Exercise ▸ Rewrite the material below, changing every occurrence of "GUI agent" to "desktop agent" and keeping everything else unchanged.

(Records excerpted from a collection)
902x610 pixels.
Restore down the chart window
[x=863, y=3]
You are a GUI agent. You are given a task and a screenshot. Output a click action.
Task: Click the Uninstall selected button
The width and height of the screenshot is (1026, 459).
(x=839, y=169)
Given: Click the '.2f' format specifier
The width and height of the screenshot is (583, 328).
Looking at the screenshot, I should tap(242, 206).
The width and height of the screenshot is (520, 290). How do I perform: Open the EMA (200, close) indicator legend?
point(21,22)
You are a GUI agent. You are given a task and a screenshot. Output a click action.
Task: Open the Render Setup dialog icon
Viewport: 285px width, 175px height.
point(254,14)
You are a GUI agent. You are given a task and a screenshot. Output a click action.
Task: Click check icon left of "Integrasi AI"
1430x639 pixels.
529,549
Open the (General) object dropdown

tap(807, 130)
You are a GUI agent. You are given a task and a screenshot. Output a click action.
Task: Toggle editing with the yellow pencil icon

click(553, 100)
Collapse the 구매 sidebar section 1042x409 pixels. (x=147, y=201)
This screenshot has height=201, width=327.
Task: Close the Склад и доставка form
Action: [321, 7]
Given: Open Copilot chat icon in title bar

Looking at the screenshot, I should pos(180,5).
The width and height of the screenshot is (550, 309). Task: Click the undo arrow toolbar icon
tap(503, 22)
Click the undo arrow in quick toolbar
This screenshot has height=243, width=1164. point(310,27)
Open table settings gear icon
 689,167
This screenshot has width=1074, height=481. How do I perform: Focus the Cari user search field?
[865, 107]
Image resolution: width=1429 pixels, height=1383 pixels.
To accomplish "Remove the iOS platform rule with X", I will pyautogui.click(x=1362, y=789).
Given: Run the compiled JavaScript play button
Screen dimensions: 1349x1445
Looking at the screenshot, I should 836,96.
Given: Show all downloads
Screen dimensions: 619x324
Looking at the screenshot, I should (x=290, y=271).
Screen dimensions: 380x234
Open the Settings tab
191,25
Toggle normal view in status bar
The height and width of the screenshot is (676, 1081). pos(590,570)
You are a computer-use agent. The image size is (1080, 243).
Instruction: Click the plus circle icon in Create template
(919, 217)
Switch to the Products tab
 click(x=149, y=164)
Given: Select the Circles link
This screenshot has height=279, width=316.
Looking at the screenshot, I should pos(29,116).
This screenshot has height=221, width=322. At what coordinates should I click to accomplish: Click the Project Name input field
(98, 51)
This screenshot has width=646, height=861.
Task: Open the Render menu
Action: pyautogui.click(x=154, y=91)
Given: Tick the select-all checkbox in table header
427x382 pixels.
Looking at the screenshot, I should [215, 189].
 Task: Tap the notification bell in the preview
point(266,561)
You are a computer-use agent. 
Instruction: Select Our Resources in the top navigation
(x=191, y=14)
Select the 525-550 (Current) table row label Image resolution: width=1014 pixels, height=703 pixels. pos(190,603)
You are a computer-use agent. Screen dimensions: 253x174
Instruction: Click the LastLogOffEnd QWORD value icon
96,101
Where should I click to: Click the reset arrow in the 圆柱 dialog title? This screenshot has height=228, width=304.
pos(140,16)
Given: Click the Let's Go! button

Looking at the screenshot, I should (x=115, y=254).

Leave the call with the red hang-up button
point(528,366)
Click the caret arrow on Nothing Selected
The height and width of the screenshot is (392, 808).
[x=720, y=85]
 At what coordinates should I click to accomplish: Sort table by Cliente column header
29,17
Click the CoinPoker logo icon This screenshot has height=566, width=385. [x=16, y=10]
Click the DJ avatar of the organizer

Final result ▸
902x610 pixels.
Restore down the chart window
[x=863, y=3]
You are a desktop agent. You are given a task and a screenshot. Output a click action.
Task: Click the Uninstall selected button
The width and height of the screenshot is (1026, 459).
(x=839, y=169)
Given: Click the '.2f' format specifier
The width and height of the screenshot is (583, 328).
Looking at the screenshot, I should tap(242, 206).
The width and height of the screenshot is (520, 290). How do I perform: Open the EMA (200, close) indicator legend?
point(21,22)
You are a desktop agent. You are given a task and a screenshot. Output a click action.
Task: Open the Render Setup dialog icon
Viewport: 285px width, 175px height.
point(254,14)
You are a desktop agent. You are given a task and a screenshot. Output a click action.
Task: Click check icon left of "Integrasi AI"
1430x639 pixels.
529,549
Open the (General) object dropdown

tap(807, 130)
You are a desktop agent. You are given a task and a screenshot. Output a click action.
Task: Toggle editing with the yellow pencil icon

click(553, 100)
Collapse the 구매 sidebar section 1042x409 pixels. (x=147, y=201)
This screenshot has height=201, width=327.
Task: Close the Склад и доставка form
Action: [321, 7]
Given: Open Copilot chat icon in title bar

Looking at the screenshot, I should pos(180,5).
The width and height of the screenshot is (550, 309). Task: Click the undo arrow toolbar icon
tap(503, 22)
Click the undo arrow in quick toolbar
This screenshot has height=243, width=1164. point(310,27)
Open table settings gear icon
 689,167
This screenshot has width=1074, height=481. How do I perform: Focus the Cari user search field?
[865, 107]
Image resolution: width=1429 pixels, height=1383 pixels.
To accomplish "Remove the iOS platform rule with X", I will pyautogui.click(x=1362, y=789).
Given: Run the compiled JavaScript play button
Screen dimensions: 1349x1445
Looking at the screenshot, I should 836,96.
Given: Show all downloads
Screen dimensions: 619x324
Looking at the screenshot, I should (x=290, y=271).
Screen dimensions: 380x234
Open the Settings tab
191,25
Toggle normal view in status bar
The height and width of the screenshot is (676, 1081). pos(590,570)
You are a computer-use agent. The image size is (1080, 243).
Instruction: Click the plus circle icon in Create template
(919, 217)
Switch to the Products tab
 click(x=149, y=164)
Given: Select the Circles link
This screenshot has height=279, width=316.
Looking at the screenshot, I should pos(29,116).
This screenshot has height=221, width=322. At what coordinates should I click to accomplish: Click the Project Name input field
(98, 51)
This screenshot has width=646, height=861.
Task: Open the Render menu
Action: pyautogui.click(x=154, y=91)
Given: Tick the select-all checkbox in table header
427x382 pixels.
Looking at the screenshot, I should [215, 189].
 Task: Tap the notification bell in the preview
point(266,561)
You are a computer-use agent. 
Instruction: Select Our Resources in the top navigation
(x=191, y=14)
Select the 525-550 (Current) table row label Image resolution: width=1014 pixels, height=703 pixels. pos(190,603)
You are a computer-use agent. Screen dimensions: 253x174
Instruction: Click the LastLogOffEnd QWORD value icon
96,101
Where should I click to: Click the reset arrow in the 圆柱 dialog title? This screenshot has height=228, width=304.
pos(140,16)
Given: Click the Let's Go! button

Looking at the screenshot, I should (x=115, y=254).

Leave the call with the red hang-up button
point(528,366)
Click the caret arrow on Nothing Selected
The height and width of the screenshot is (392, 808).
[x=720, y=85]
 At what coordinates should I click to accomplish: Sort table by Cliente column header
29,17
Click the CoinPoker logo icon This screenshot has height=566, width=385. [x=16, y=10]
Click the DJ avatar of the organizer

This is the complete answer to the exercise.